Records to process:
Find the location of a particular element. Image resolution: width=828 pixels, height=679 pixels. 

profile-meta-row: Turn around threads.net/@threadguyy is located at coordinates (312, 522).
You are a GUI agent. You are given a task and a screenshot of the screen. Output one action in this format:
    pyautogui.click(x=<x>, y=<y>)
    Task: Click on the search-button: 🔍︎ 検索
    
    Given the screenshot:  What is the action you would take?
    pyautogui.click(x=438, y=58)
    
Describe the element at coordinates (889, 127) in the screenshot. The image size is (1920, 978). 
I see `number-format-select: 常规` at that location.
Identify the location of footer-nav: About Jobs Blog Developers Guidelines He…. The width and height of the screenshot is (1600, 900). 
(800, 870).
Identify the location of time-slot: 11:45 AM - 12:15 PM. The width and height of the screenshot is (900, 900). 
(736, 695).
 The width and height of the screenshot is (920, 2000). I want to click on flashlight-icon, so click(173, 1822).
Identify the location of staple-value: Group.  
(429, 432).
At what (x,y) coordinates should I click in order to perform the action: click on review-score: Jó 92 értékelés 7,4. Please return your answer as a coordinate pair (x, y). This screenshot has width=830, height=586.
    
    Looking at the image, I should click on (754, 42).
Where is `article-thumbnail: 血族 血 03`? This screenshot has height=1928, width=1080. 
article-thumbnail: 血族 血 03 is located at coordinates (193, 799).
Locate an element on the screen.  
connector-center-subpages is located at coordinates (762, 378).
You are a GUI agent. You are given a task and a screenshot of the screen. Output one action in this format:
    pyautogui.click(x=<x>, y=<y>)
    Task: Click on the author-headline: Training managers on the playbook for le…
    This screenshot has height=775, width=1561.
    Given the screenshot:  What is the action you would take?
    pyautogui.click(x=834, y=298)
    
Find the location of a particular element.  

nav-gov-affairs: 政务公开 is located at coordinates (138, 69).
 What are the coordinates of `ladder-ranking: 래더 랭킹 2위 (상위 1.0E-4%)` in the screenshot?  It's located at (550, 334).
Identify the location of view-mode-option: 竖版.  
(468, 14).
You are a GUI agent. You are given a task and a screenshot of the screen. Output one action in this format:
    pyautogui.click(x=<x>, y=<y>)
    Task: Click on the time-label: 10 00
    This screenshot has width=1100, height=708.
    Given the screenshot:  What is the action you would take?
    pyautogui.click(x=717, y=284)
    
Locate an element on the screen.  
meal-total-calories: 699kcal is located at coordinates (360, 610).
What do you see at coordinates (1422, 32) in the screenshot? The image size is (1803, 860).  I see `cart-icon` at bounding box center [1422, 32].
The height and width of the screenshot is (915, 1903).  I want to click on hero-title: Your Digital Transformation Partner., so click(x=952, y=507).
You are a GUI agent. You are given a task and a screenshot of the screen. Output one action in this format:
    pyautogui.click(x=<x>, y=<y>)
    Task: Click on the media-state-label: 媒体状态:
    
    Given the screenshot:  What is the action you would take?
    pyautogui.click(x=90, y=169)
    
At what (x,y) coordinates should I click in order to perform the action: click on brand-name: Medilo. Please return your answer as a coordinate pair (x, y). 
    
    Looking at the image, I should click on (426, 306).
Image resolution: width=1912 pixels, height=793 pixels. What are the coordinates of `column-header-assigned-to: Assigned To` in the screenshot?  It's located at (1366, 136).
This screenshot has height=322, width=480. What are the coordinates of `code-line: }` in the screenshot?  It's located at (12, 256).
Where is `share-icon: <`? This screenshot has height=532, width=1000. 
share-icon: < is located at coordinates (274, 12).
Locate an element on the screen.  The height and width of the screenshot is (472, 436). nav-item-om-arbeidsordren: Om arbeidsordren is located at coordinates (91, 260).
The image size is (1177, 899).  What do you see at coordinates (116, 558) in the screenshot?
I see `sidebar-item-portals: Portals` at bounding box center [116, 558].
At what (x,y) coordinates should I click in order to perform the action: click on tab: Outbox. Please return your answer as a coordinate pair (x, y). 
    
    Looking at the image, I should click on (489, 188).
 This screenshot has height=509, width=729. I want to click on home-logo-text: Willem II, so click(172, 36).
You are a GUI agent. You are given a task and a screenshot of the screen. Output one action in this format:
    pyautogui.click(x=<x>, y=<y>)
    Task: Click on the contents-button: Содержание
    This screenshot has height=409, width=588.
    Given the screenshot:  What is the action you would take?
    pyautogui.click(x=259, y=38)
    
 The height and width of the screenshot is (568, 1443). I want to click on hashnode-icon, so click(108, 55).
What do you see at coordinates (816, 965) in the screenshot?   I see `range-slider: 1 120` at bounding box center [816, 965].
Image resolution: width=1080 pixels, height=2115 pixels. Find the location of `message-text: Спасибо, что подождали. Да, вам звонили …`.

Your goal: Print all of the records above word for word, changing nothing.

Response area:
Find the location of a particular element. Image resolution: width=828 pixels, height=679 pixels. 

profile-meta-row: Turn around threads.net/@threadguyy is located at coordinates (312, 522).
You are a GUI agent. You are given a task and a screenshot of the screen. Output one action in this format:
    pyautogui.click(x=<x>, y=<y>)
    Task: Click on the search-button: 🔍︎ 検索
    
    Given the screenshot:  What is the action you would take?
    pyautogui.click(x=438, y=58)
    
Describe the element at coordinates (889, 127) in the screenshot. The image size is (1920, 978). 
I see `number-format-select: 常规` at that location.
Identify the location of footer-nav: About Jobs Blog Developers Guidelines He…. The width and height of the screenshot is (1600, 900). 
(800, 870).
Identify the location of time-slot: 11:45 AM - 12:15 PM. The width and height of the screenshot is (900, 900). 
(736, 695).
 The width and height of the screenshot is (920, 2000). I want to click on flashlight-icon, so click(173, 1822).
Identify the location of staple-value: Group.  
(429, 432).
At what (x,y) coordinates should I click in order to perform the action: click on review-score: Jó 92 értékelés 7,4. Please return your answer as a coordinate pair (x, y). This screenshot has width=830, height=586.
    
    Looking at the image, I should click on (754, 42).
Where is `article-thumbnail: 血族 血 03`? This screenshot has height=1928, width=1080. 
article-thumbnail: 血族 血 03 is located at coordinates (193, 799).
Locate an element on the screen.  
connector-center-subpages is located at coordinates (762, 378).
You are a GUI agent. You are given a task and a screenshot of the screen. Output one action in this format:
    pyautogui.click(x=<x>, y=<y>)
    Task: Click on the author-headline: Training managers on the playbook for le…
    This screenshot has height=775, width=1561.
    Given the screenshot:  What is the action you would take?
    pyautogui.click(x=834, y=298)
    
Find the location of a particular element.  

nav-gov-affairs: 政务公开 is located at coordinates (138, 69).
 What are the coordinates of `ladder-ranking: 래더 랭킹 2위 (상위 1.0E-4%)` in the screenshot?  It's located at (550, 334).
Identify the location of view-mode-option: 竖版.  
(468, 14).
You are a GUI agent. You are given a task and a screenshot of the screen. Output one action in this format:
    pyautogui.click(x=<x>, y=<y>)
    Task: Click on the time-label: 10 00
    This screenshot has width=1100, height=708.
    Given the screenshot:  What is the action you would take?
    pyautogui.click(x=717, y=284)
    
Locate an element on the screen.  
meal-total-calories: 699kcal is located at coordinates (360, 610).
What do you see at coordinates (1422, 32) in the screenshot? The image size is (1803, 860).  I see `cart-icon` at bounding box center [1422, 32].
The height and width of the screenshot is (915, 1903).  I want to click on hero-title: Your Digital Transformation Partner., so click(x=952, y=507).
You are a GUI agent. You are given a task and a screenshot of the screen. Output one action in this format:
    pyautogui.click(x=<x>, y=<y>)
    Task: Click on the media-state-label: 媒体状态:
    
    Given the screenshot:  What is the action you would take?
    pyautogui.click(x=90, y=169)
    
At what (x,y) coordinates should I click in order to perform the action: click on brand-name: Medilo. Please return your answer as a coordinate pair (x, y). 
    
    Looking at the image, I should click on (426, 306).
Image resolution: width=1912 pixels, height=793 pixels. What are the coordinates of `column-header-assigned-to: Assigned To` in the screenshot?  It's located at (1366, 136).
This screenshot has height=322, width=480. What are the coordinates of `code-line: }` in the screenshot?  It's located at (12, 256).
Where is `share-icon: <`? This screenshot has height=532, width=1000. 
share-icon: < is located at coordinates (274, 12).
Locate an element on the screen.  The height and width of the screenshot is (472, 436). nav-item-om-arbeidsordren: Om arbeidsordren is located at coordinates (91, 260).
The image size is (1177, 899).  What do you see at coordinates (116, 558) in the screenshot?
I see `sidebar-item-portals: Portals` at bounding box center [116, 558].
At what (x,y) coordinates should I click in order to perform the action: click on tab: Outbox. Please return your answer as a coordinate pair (x, y). 
    
    Looking at the image, I should click on (489, 188).
 This screenshot has height=509, width=729. I want to click on home-logo-text: Willem II, so click(172, 36).
You are a GUI agent. You are given a task and a screenshot of the screen. Output one action in this format:
    pyautogui.click(x=<x>, y=<y>)
    Task: Click on the contents-button: Содержание
    This screenshot has height=409, width=588.
    Given the screenshot:  What is the action you would take?
    pyautogui.click(x=259, y=38)
    
 The height and width of the screenshot is (568, 1443). I want to click on hashnode-icon, so click(108, 55).
What do you see at coordinates (816, 965) in the screenshot?   I see `range-slider: 1 120` at bounding box center [816, 965].
Image resolution: width=1080 pixels, height=2115 pixels. Find the location of `message-text: Спасибо, что подождали. Да, вам звонили …`.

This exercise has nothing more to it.